Playbook: Scalable Discrete Skill Discovery from Unstructured Datasets for Long-Horizon Decision-Making Problems

27 Sept 2024 (modified: 05 Feb 2025)Submitted to ICLR 2025EveryoneRevisionsBibTeXCC BY 4.0
Keywords: skill discovery, multi-task decision-making problem, offline reinforcement learning, hierarchical reinforcement learning
TL;DR: This paper introduces a novel scalable offline discrete skill discovery algorithm, a playbook, which uses an expandable structure and discretized skills learned from unstructured data to facilitate long-horizon planning and task adaptation.

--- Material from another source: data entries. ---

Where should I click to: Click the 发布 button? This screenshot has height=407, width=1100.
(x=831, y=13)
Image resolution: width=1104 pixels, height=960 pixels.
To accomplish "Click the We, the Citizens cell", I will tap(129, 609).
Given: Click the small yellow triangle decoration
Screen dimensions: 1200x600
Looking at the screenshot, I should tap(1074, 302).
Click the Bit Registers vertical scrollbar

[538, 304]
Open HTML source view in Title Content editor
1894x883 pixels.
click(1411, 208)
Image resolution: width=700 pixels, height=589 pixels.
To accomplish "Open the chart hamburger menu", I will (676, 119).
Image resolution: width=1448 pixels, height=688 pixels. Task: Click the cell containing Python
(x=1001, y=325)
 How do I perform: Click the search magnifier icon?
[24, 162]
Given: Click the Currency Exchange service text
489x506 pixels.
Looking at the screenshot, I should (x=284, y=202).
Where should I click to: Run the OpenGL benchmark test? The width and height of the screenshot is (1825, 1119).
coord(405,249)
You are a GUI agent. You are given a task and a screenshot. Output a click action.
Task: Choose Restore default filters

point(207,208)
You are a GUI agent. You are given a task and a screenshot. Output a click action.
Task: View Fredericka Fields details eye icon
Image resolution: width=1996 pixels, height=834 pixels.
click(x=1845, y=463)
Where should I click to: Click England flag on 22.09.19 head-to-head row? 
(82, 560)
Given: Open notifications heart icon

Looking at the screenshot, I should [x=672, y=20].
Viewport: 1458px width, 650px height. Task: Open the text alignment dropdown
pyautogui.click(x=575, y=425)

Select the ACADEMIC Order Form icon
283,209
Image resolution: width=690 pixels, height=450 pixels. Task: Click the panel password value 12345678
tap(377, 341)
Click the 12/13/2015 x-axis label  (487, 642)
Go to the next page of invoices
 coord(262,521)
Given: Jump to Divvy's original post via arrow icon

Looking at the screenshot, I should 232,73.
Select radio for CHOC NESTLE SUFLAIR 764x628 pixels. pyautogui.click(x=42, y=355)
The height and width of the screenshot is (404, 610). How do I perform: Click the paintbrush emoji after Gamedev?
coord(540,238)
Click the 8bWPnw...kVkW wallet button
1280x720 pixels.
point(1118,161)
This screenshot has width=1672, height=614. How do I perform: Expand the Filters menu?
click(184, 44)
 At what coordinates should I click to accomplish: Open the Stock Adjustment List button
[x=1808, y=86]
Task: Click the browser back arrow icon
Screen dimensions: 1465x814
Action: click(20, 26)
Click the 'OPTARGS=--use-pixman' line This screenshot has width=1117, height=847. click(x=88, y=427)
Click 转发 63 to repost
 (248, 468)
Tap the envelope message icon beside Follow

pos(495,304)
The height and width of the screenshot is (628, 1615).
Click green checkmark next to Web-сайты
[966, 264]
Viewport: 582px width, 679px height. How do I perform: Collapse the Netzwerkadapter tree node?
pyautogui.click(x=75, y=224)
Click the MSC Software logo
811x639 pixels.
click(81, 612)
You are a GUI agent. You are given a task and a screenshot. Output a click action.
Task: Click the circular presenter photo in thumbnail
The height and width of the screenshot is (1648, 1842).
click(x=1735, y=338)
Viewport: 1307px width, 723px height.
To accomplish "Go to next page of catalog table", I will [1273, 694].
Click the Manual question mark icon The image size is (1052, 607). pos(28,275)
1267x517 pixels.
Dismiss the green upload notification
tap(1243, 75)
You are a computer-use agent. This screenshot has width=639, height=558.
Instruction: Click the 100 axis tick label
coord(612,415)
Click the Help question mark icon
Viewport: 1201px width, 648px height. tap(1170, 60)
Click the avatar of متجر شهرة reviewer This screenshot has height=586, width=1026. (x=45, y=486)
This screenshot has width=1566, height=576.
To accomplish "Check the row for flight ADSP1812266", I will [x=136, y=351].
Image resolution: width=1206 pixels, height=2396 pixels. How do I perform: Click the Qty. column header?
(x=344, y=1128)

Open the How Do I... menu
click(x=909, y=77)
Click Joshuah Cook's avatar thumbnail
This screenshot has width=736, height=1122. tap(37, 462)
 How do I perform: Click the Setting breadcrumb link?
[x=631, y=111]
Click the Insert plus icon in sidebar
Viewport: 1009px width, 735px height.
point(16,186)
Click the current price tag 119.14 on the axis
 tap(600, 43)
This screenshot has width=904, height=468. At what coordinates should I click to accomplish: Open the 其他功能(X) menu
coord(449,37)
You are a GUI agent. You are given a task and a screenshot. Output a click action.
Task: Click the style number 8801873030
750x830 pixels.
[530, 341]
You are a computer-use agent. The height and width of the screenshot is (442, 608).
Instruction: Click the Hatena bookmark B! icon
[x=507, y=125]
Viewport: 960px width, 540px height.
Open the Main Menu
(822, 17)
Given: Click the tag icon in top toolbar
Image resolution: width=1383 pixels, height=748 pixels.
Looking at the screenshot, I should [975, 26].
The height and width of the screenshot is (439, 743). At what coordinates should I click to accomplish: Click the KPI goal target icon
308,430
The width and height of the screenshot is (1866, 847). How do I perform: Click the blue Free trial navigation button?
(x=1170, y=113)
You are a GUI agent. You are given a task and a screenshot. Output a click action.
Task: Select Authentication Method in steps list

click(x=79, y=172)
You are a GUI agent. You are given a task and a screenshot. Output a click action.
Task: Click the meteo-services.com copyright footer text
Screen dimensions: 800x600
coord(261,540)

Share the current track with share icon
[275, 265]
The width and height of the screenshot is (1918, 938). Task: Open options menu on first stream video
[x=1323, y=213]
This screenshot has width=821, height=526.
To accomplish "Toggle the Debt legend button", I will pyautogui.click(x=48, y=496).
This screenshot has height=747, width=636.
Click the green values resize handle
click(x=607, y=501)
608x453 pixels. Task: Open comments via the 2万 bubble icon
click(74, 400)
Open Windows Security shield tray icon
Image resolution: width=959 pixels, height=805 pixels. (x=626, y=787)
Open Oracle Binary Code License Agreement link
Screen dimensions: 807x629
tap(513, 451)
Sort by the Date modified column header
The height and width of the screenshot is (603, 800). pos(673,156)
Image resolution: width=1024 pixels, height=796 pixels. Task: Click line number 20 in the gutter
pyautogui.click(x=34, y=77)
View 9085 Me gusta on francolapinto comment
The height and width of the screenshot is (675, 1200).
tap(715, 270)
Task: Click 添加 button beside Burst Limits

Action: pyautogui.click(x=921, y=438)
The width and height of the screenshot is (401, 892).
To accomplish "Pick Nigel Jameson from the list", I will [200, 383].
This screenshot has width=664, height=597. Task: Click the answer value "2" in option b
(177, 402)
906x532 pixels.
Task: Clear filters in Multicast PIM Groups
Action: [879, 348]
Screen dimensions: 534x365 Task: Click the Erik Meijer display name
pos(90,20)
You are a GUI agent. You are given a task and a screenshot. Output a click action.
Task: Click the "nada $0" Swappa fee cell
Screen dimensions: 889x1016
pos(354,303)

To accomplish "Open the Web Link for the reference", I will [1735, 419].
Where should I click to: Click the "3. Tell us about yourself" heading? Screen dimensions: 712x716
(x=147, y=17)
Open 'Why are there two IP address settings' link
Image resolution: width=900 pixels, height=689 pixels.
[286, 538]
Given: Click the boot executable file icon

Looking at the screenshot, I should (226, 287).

Abstract: Skill discovery methods equip an agent with diverse skills necessary for solving challenging tasks through an unsupervised learning manner. However, making the pre-learned skills expandable for new tasks remains a challenge in existing research. To handle this limitation, we propose a scalable skill discovery algorithm, a playbook, which can accommodate unseen tasks by training new skills while maintaining previously learned ones. The playbook, characterized by discrete skills and an extendable structure, enables the extension of the skill set to cover new datasets. Since we design the playbook to have a finite number of skills, we can interpret a decision-making problem as a sequential skill classification problem, so we aim to learn additional skills of the playbook by applying the techniques of class-incremental learning. In addition, we also introduce skill planning schemes that can leverage both previously and newly learned skills to solve challenging tasks compounded by multiple sub-tasks. The proposed method is evaluated in the complex robotic manipulation benchmarks, and the results show that the playbook outperforms existing state-of-the-art methods that learn continuous skills.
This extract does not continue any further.